Although far lower than in western countries, divorce rates in Mainland China are rising rapidly. To assess possible associations between divorce and children’s problems, a team of Chinese and Japanese researchers used CBCL/4-18 and TRF data from a stratified random sample of 4,862 Chinese children (Liu et al., 2000).
Children of divorced parents were demographically matched to control children from nondivorced families. After adjusting for differences in family income, Liu et al. found that children from divorced families scored significantly higher than control children on all CBCL problem scales and on TRF Social Problems, Attention Problems, and Total Problems scales.
In addition, odds ratios showed that significantly more children from divorced families than control children scored above the Chinese clinical cutpoint on the TRF Attention Problems scale. Parents’ ratings may have shown more pervasive differences between the two groups of children because stresses in the home were more intertwined with parent than teacher reports.

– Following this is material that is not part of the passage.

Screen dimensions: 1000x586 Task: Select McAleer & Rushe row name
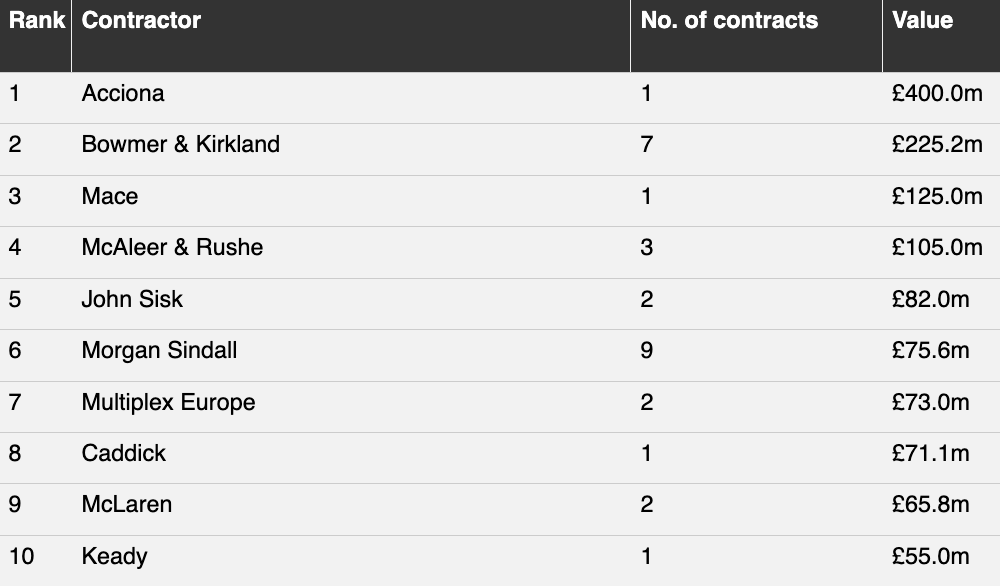pyautogui.click(x=172, y=247)
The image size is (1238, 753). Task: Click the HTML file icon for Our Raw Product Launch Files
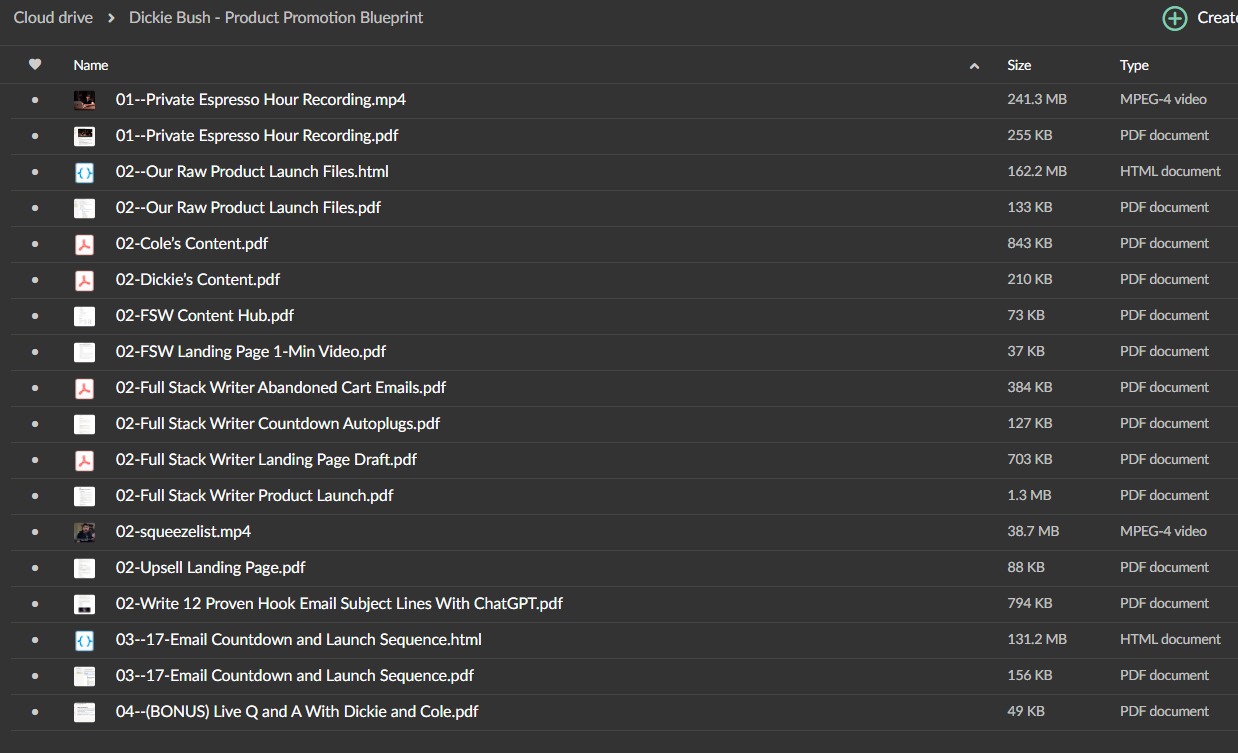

Nevertheless, the significantly elevated proportion of children from divorced families scoring above the cutpoint on the TRF Attention Problems scale, as well as their higher mean scores on the TRF Attention Problems, Social Problems, and Total Problems scales, indicated that important differences in problems were seen by teachers as well as by parents.
Although Liu et al. pointed out that no causal link could be established from their cross-sectional data, they concluded that public health officials and clinicians need to attend to the potential problems of children in divorced families even in Chinese culture, where divorce rates are low.
Reference: Liu, X., Guo, C., Okawa, M., Zhai, J., Li, Y., Uchiyama, M., Neiderhiser, J.M., & Kurita, H. (2000). Behavioral and emotional problems in Chinese children of divorced parents. Journal of the American Academy of Child & Adolescent Psychiatry, 39, 896-903.